>>

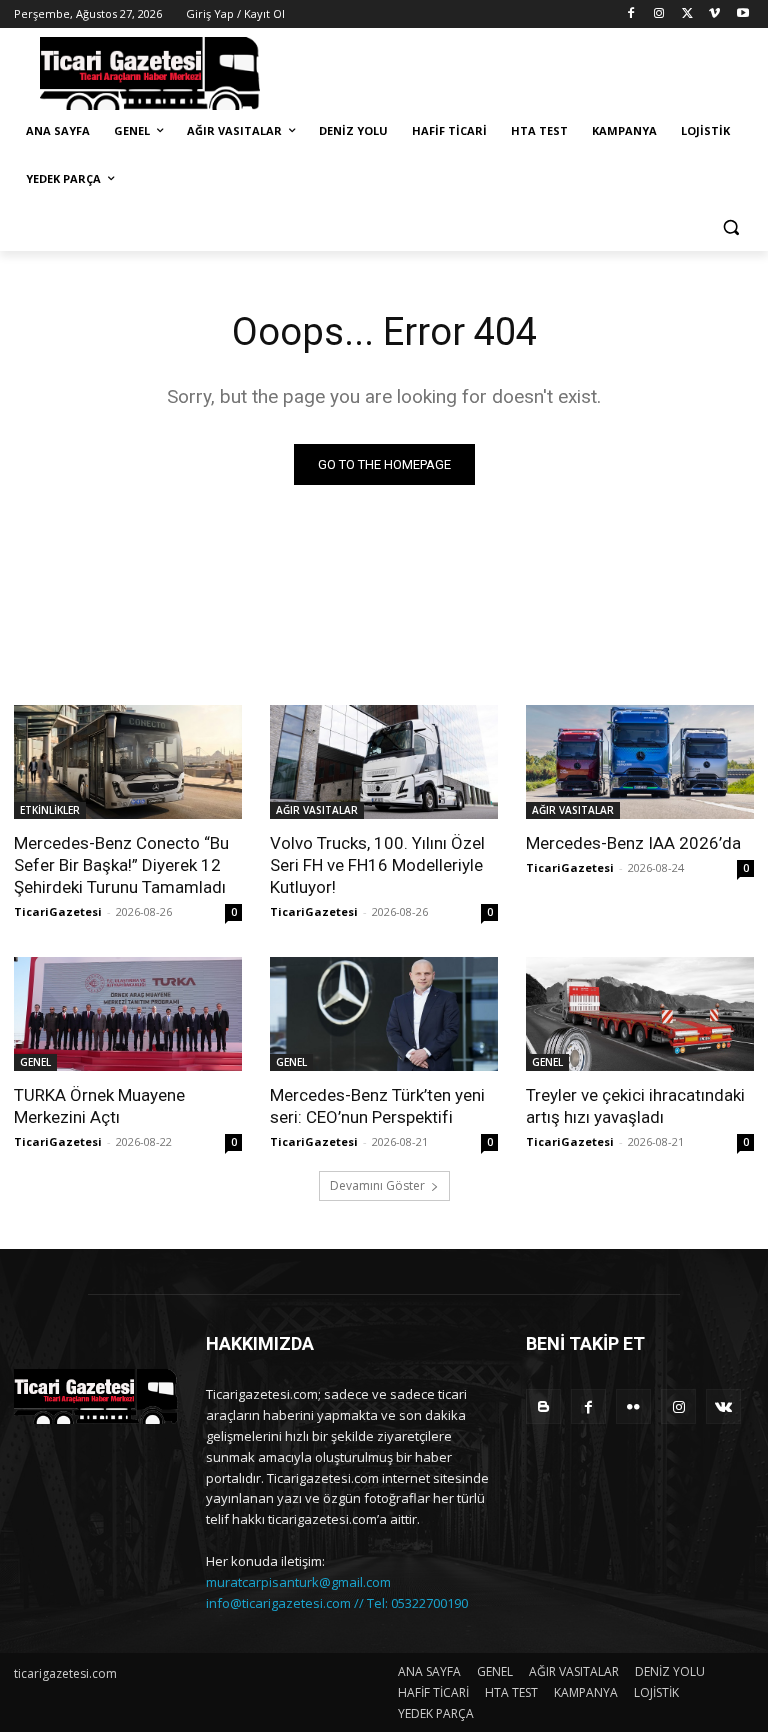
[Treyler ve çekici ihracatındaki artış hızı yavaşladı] (640, 1014)
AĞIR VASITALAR (317, 810)
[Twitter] (687, 14)
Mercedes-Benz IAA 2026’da (633, 843)
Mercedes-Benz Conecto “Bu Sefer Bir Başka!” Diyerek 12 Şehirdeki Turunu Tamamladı (122, 865)
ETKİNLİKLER (50, 810)
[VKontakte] (723, 1406)
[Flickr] (633, 1406)
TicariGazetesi (58, 911)
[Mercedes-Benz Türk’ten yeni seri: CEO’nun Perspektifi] (384, 1014)
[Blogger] (543, 1406)
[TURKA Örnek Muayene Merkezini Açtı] (128, 1014)
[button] (730, 227)
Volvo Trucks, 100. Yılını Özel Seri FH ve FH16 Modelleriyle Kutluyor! (377, 865)
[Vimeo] (714, 14)
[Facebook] (631, 14)
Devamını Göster (377, 1185)
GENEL (35, 1062)
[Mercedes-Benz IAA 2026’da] (640, 762)
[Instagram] (659, 14)
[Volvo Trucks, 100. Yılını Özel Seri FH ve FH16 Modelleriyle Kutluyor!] (384, 762)
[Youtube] (742, 14)
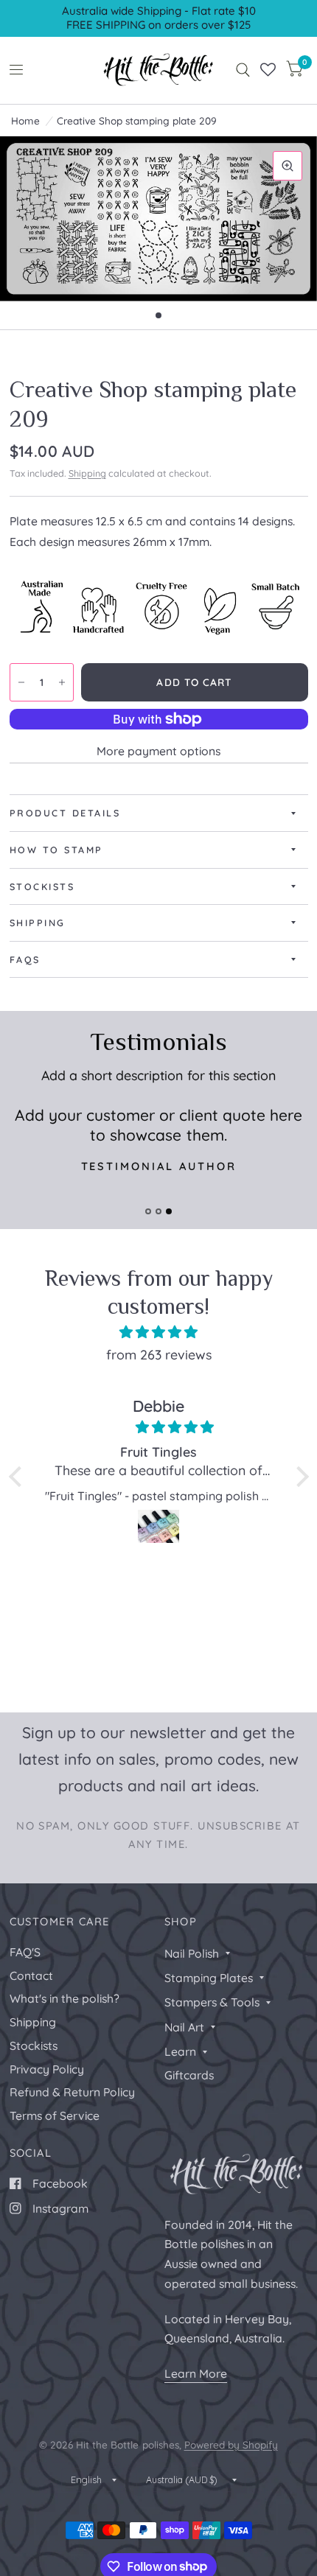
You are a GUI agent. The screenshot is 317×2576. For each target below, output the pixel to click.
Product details (65, 813)
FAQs (25, 959)
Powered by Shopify (231, 2444)
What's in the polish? (64, 1998)
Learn (180, 2051)
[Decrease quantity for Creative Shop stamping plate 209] (21, 682)
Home (25, 120)
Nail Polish (191, 1953)
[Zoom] (287, 166)
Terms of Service (55, 2115)
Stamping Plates (208, 1977)
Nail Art (184, 2027)
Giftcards (189, 2075)
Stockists (42, 886)
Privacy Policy (47, 2069)
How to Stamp (56, 849)
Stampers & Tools (211, 2002)
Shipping (87, 473)
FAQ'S (25, 1952)
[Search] (243, 70)
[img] (158, 1331)
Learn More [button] (195, 2373)
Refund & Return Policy (72, 2092)
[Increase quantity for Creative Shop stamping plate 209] (62, 682)
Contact (31, 1975)
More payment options (158, 750)
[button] (18, 1476)
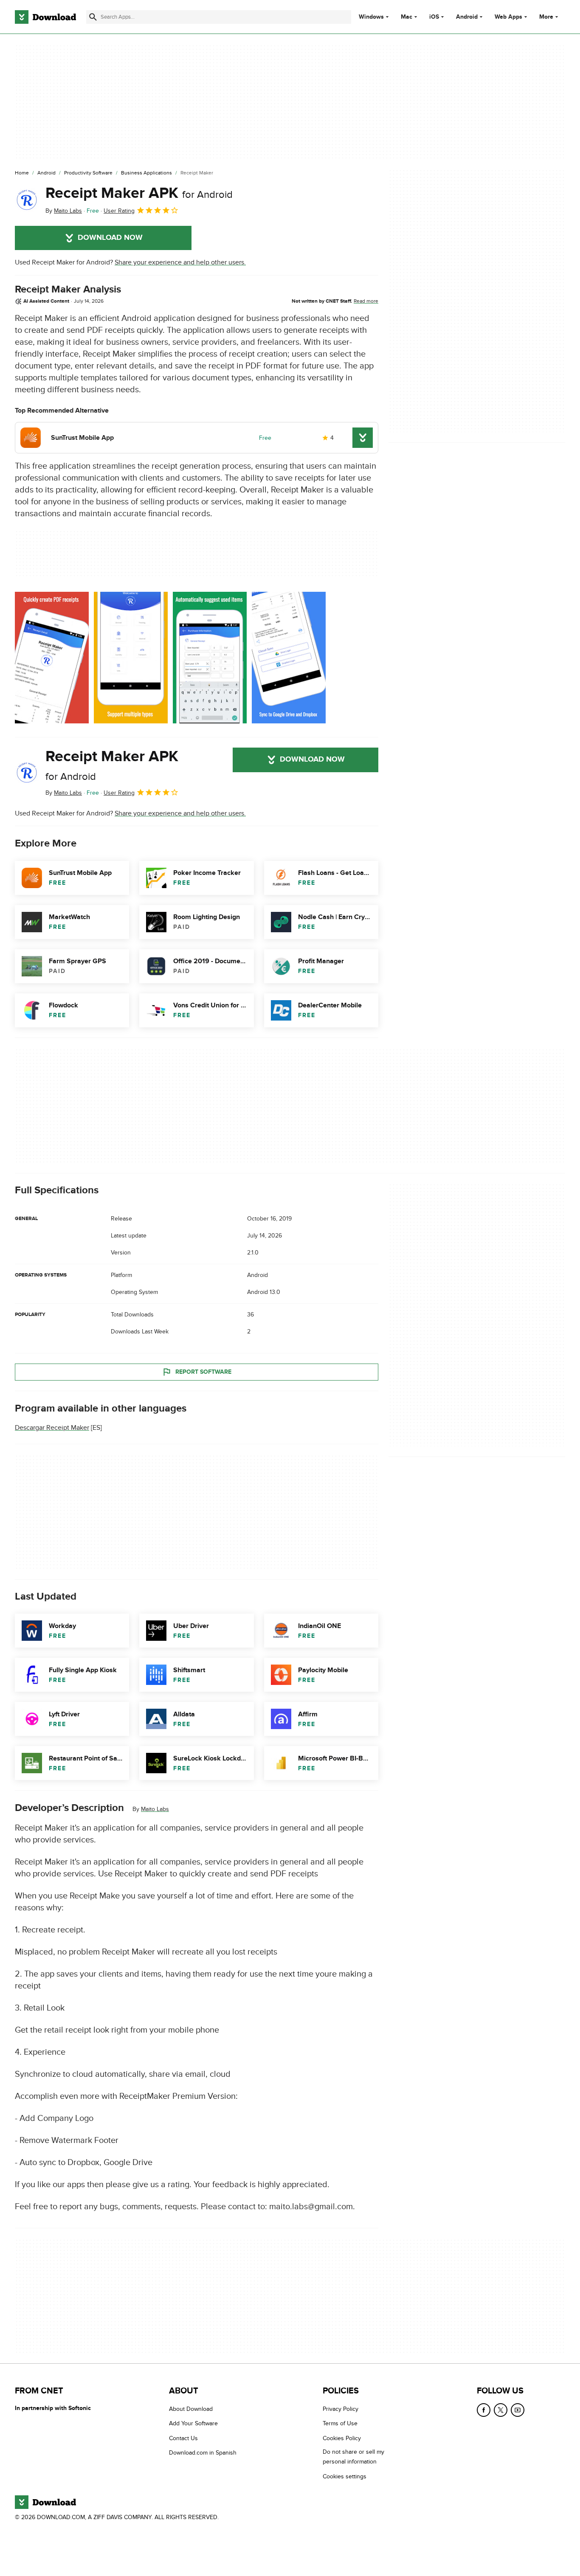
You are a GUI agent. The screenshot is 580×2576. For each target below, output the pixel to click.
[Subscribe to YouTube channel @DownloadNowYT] (517, 2410)
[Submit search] (93, 17)
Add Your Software (193, 2423)
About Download (191, 2409)
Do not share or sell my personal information (353, 2456)
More (546, 16)
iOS (434, 17)
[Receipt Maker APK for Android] (27, 200)
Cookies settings (344, 2476)
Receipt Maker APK (139, 193)
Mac (406, 17)
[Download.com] (45, 17)
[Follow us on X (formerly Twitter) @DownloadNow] (500, 2410)
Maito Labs (155, 1809)
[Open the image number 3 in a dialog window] (289, 657)
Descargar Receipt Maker (52, 1427)
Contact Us (183, 2437)
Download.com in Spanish (203, 2452)
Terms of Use (340, 2423)
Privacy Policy (340, 2409)
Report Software (203, 1371)
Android (467, 17)
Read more (366, 301)
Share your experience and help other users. (180, 262)
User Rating (119, 210)
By (63, 210)
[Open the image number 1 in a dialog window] (131, 657)
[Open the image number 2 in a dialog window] (210, 657)
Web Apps (508, 17)
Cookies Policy (342, 2437)
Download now (110, 237)
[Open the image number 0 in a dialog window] (52, 657)
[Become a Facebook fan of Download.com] (483, 2410)
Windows (371, 17)
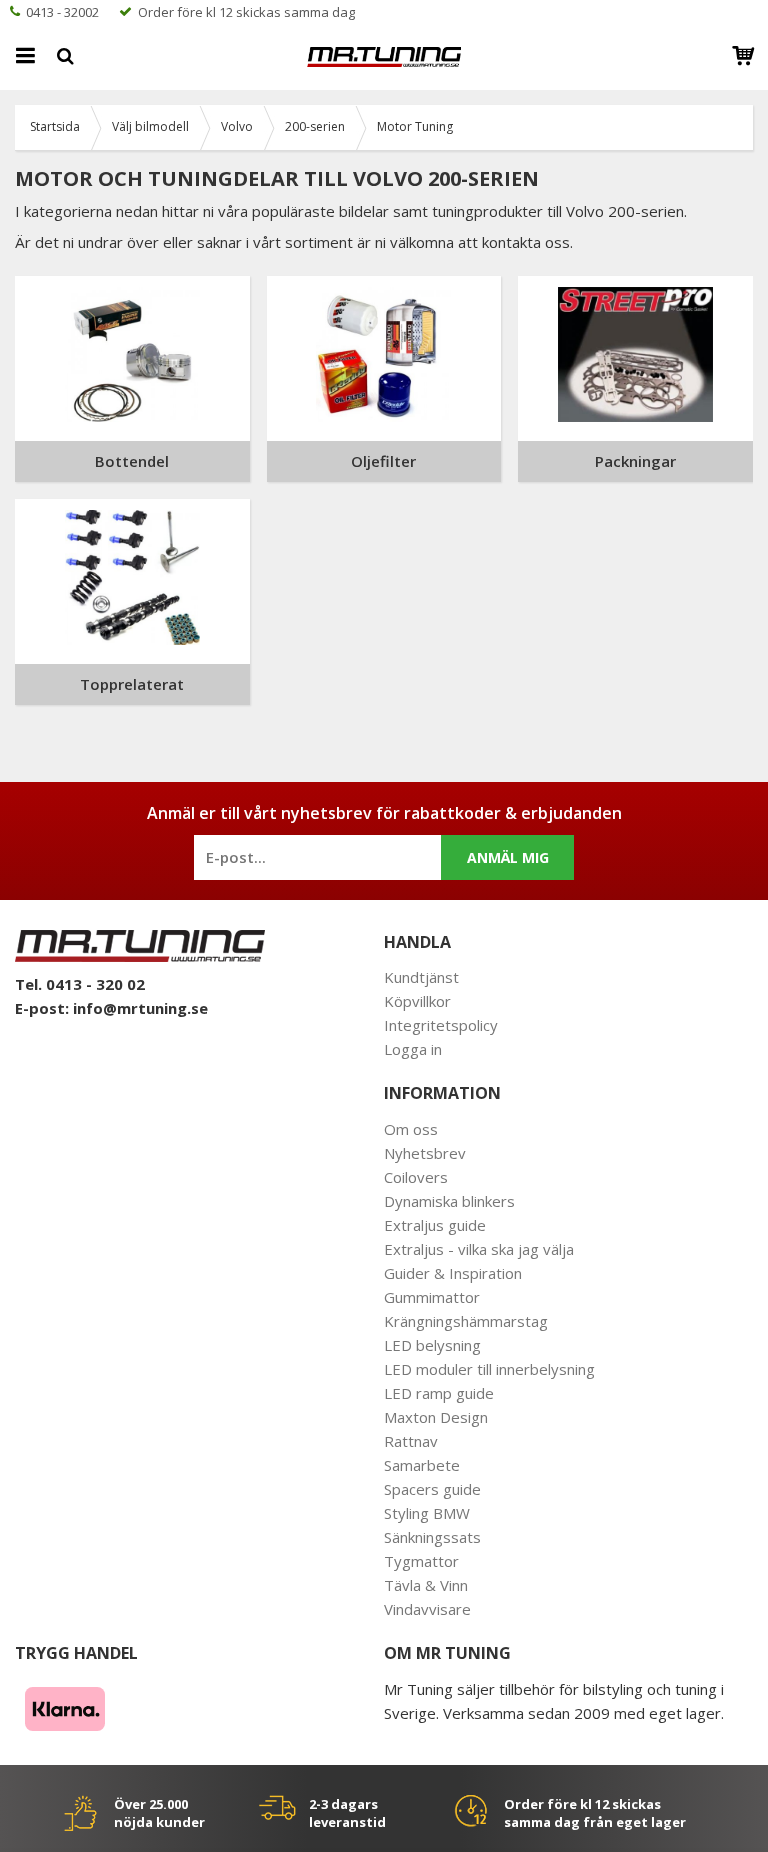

<<

◆ Exercise objective
Among the entries, copy every line containing the word "Mercedes".

◆ Worked solution
Mercedes-Benz IAA 2026’da (633, 843)
Mercedes-Benz Conecto “Bu Sefer Bir Başka!” Diyerek 12 Şehirdeki Turunu Tamamladı (122, 865)
[Mercedes-Benz Türk’ten yeni seri: CEO’nun Perspektifi] (384, 1014)
[Mercedes-Benz IAA 2026’da] (640, 762)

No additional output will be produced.